_Material shown_:
# # # #

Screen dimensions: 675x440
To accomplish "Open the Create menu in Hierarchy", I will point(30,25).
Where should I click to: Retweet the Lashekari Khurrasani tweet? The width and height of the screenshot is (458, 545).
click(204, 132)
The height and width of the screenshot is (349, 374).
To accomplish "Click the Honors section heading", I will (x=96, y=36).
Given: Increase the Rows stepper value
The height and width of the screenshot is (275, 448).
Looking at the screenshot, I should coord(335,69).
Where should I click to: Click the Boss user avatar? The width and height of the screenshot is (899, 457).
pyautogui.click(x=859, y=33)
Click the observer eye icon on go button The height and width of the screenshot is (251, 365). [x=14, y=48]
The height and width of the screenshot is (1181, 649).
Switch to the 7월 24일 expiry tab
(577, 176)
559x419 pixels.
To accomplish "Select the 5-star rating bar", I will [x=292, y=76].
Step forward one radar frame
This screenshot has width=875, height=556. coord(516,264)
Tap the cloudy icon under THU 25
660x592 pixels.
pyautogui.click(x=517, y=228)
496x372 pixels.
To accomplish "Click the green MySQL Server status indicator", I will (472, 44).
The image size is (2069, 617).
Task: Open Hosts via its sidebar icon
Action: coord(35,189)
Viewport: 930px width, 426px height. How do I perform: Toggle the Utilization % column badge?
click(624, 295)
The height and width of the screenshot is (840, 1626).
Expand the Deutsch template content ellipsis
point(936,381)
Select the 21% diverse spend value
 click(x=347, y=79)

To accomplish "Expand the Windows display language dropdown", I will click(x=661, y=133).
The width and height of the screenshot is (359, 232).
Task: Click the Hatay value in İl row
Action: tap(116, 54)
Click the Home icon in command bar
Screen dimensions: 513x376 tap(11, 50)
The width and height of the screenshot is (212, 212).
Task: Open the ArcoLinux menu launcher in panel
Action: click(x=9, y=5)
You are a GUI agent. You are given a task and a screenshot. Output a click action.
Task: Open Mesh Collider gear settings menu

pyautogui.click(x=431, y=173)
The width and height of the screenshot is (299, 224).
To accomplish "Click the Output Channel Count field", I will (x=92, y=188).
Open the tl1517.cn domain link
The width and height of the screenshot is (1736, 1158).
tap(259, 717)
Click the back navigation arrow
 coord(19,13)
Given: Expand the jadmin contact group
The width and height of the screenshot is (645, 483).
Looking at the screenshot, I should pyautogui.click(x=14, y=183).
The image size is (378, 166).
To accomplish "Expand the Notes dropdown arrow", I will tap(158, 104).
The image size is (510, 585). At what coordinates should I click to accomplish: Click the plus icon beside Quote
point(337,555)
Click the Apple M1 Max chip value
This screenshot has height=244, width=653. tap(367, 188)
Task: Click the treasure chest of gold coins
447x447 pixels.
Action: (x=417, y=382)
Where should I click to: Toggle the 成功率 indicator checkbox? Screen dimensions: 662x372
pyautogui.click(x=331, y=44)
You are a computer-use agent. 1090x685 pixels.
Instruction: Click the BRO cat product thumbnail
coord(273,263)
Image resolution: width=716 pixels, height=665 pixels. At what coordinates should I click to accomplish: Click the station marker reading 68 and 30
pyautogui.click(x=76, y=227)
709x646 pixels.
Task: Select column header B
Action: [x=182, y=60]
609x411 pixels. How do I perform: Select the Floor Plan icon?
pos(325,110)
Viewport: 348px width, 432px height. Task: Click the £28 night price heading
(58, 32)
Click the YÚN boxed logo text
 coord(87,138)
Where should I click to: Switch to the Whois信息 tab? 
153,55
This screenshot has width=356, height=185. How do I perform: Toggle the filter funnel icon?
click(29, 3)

# # # #

_Exercise directions_: Output the rows unchanged, from the first line through the line containing "pyautogui.click(x=859, y=33)", including both.

_Solution to this exercise_:
Screen dimensions: 675x440
To accomplish "Open the Create menu in Hierarchy", I will point(30,25).
Where should I click to: Retweet the Lashekari Khurrasani tweet? The width and height of the screenshot is (458, 545).
click(204, 132)
The height and width of the screenshot is (349, 374).
To accomplish "Click the Honors section heading", I will (x=96, y=36).
Given: Increase the Rows stepper value
The height and width of the screenshot is (275, 448).
Looking at the screenshot, I should coord(335,69).
Where should I click to: Click the Boss user avatar? The width and height of the screenshot is (899, 457).
pyautogui.click(x=859, y=33)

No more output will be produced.